Since I have a General Ham ticket (a Technician would do for tracking on the ham bands). I’d prefer something on the 70cm or 2 meter Ham band GPS tracker if going for very extreme altitude. On my Wildman Jr’s. I’ve done 16 flights on a 12mW Beeline GPS 400Mhz tracker above 5k and sometimes above 6k to flight unseen land and have recovered the rockets every fricking time. Never saw the descent but once. Pointing the 7 element Yagi in the general direction my live map told me to point the antenna, I could keep the once every 5 second APRS position packets coming in. Walked up to them every time with a Kenwood D72A attached with one wire to a Garmin 60 Cs or 60 CsX. Best darned out of the box portable rocket live mapping system on the Ham bands available. Only issue is have to buy the Garmin 60 brand second hand. Can get and use open source maps on it though. Easy to download ‘em.

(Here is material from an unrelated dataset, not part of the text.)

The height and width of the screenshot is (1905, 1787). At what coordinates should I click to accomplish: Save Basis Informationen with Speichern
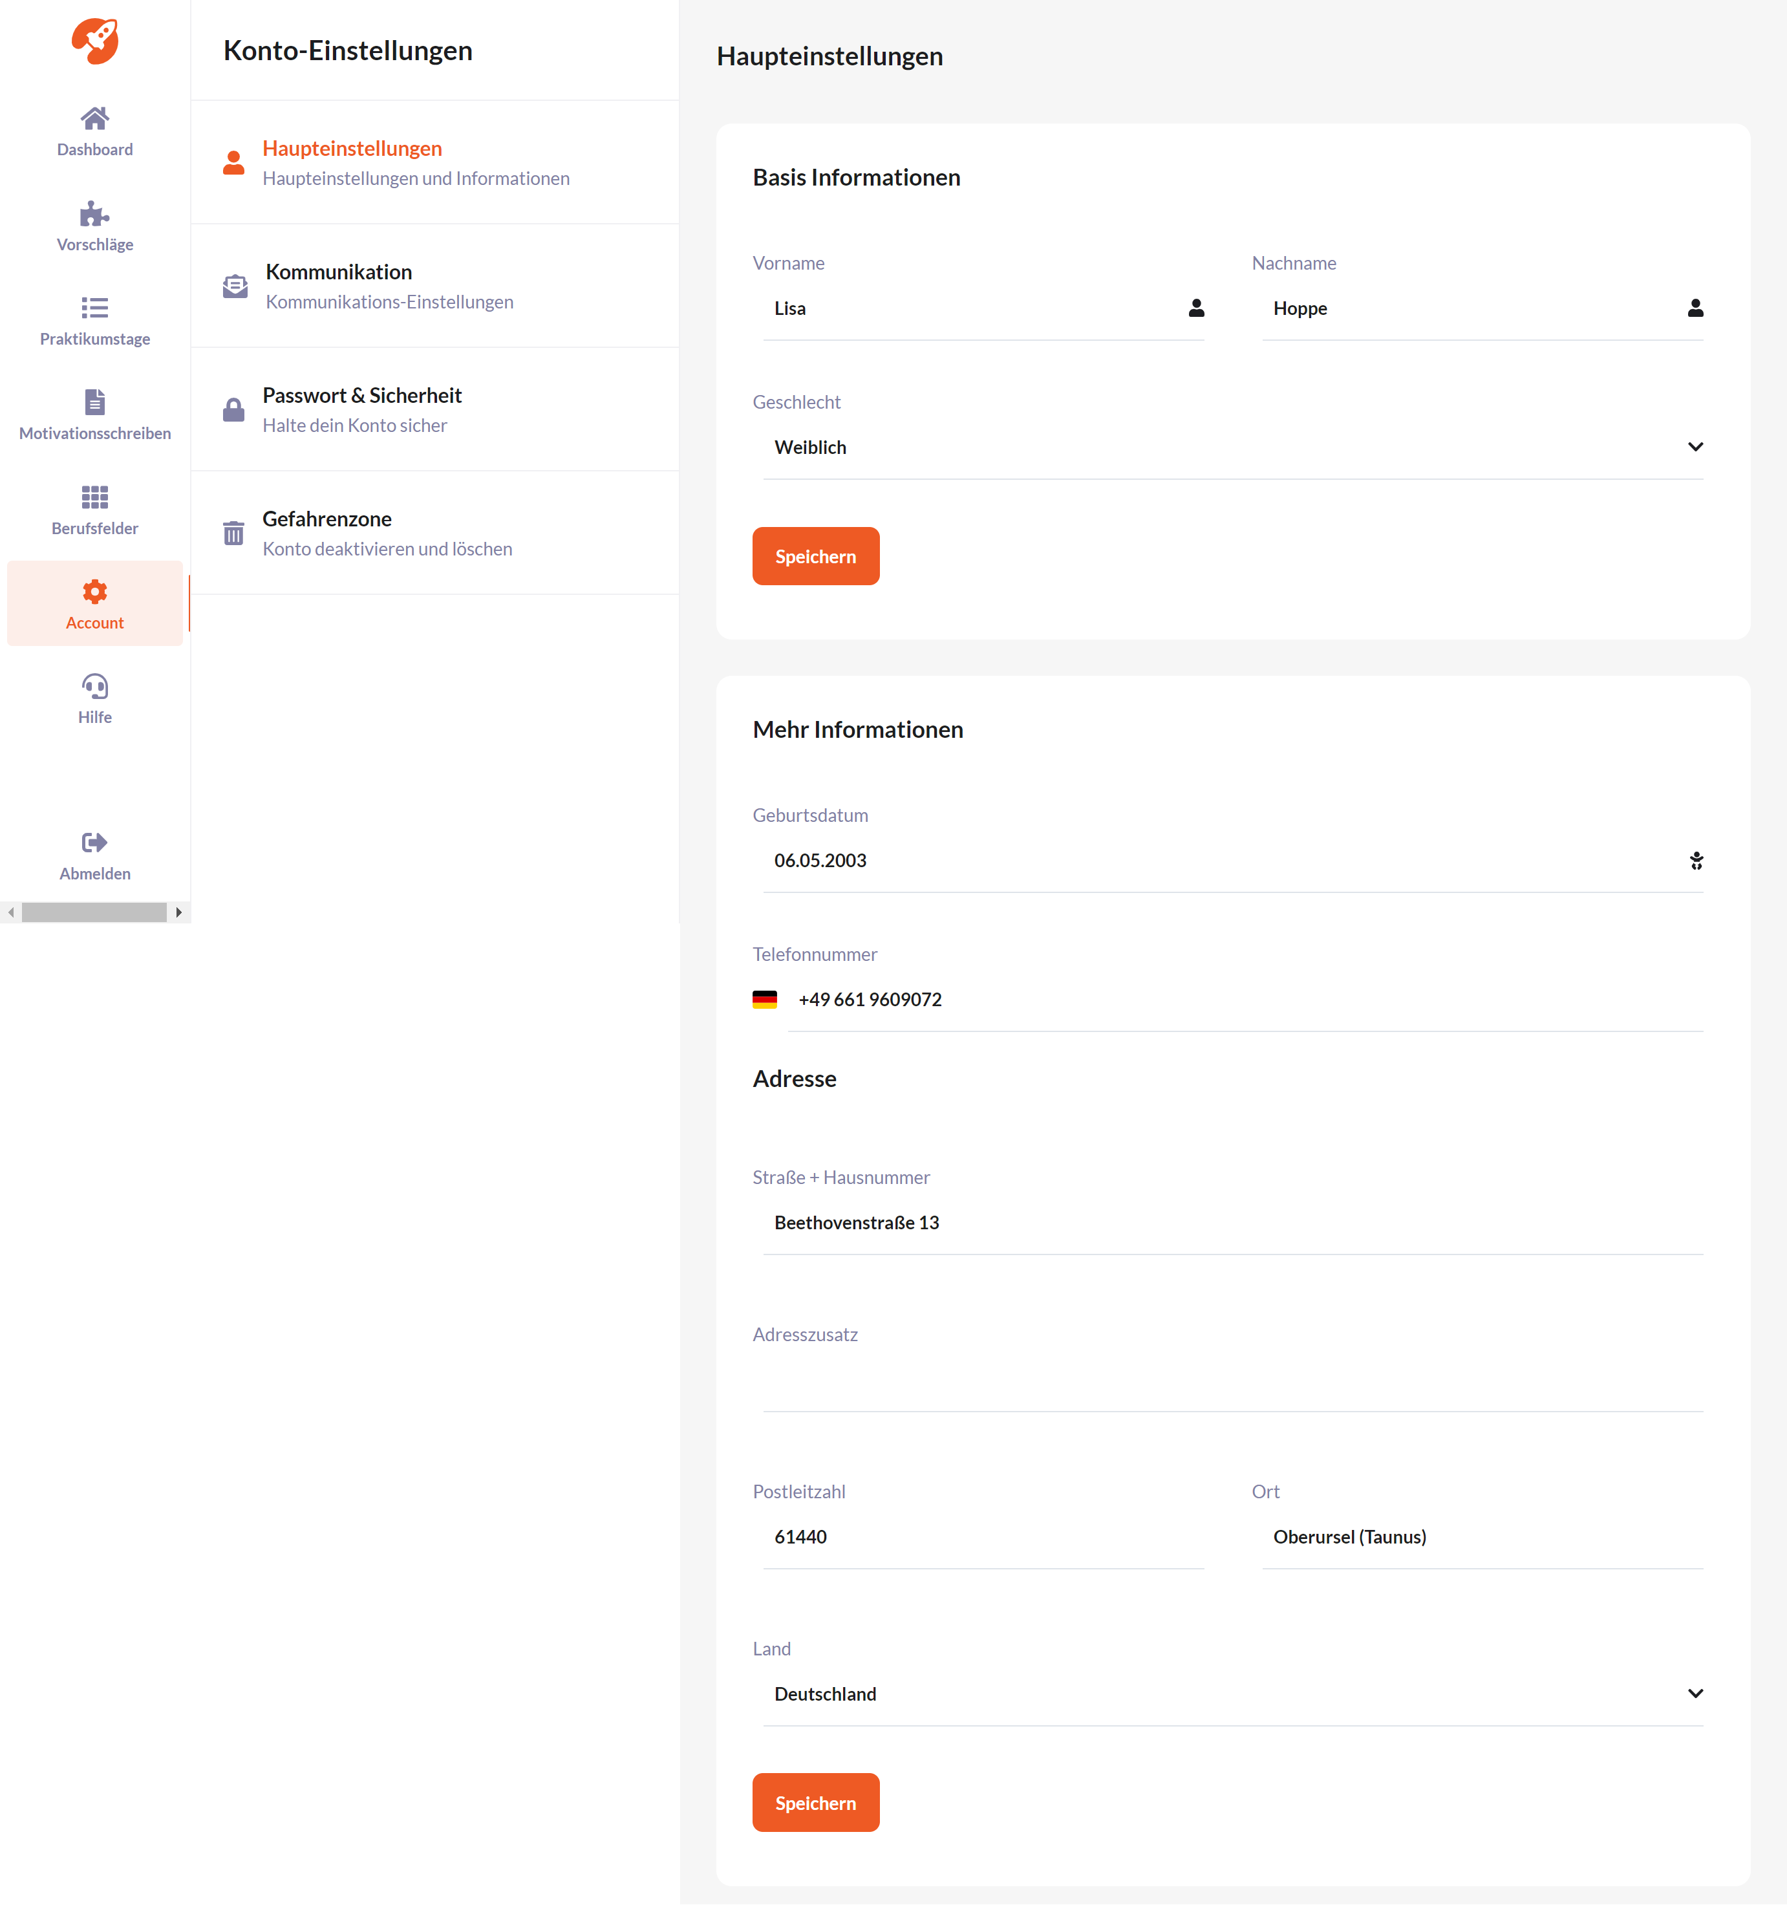815,557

Now, admittedly I haven’t flown my T3 on 900 MHz but with 250mW output the live position packet recovery should be better than 100mW units. That said, I have not lost an Eggfinder equipped rocket and some folks have gone above 20k with these 100mW units and still found their rockets. I b@st#rdized some ham radio software to be able to track on a live map with 900 MHz trackers be they whomever. PITA to get it going though. I have one more tweak to test. I love tracking and getting rockets back that otherwise might be lost and go on and fly the next one. That’s the deal with tracking. Launch one high flier and spend the rest of the launch time trying to find the thing or getting it back ASAP so one can go and fly their next rocket. The beauty of GPS tracking no matter what modality a flier uses.

Please note: I’m not slamming the unlicensed stuff as I’ve flown both and am very glad that folks that don’t want to sit for a Ham test can get onboard with the
900Mhz no license required GPS trackers. Helps with getting rockets out of tall grass and corn. When I started in ‘06, APRS was the only game in town without spending $1k for a 900Mhz GPS tracker that is no better now than an EggFinder but was a zillion times larger. I know, because I bought one of these trackers second hand for cheap and fired it up. It was part of the ARTS2 assembleage and was very pricey in its day from Ozark Aerospace. Quite capable for the era. An EggFinder in a big mother platform. Good gosh, we’ve gone far. Kurt Savegnago
 
Since I have a General Ham ticket (a Technician would do for tracking on the ham bands). I’d prefer something on the 70cm or 2 meter Ham band GPS tracker if going for very extreme altitude.

With new radios using LoRa modulation, it will be hard to justify needing anything in the Ham bands. Even flying past 100km can probably be tracked with 900 mHz now. It's amazing what some of the new technology is capable of.
 
With new radios using LoRa modulation, it will be hard to justify needing anything in the Ham bands. Even flying past 100km can probably be tracked with 900 mHz now. It's amazing what some of the new technology is capable of.

It's real easy to justify: We have the license, the equipment and we want to.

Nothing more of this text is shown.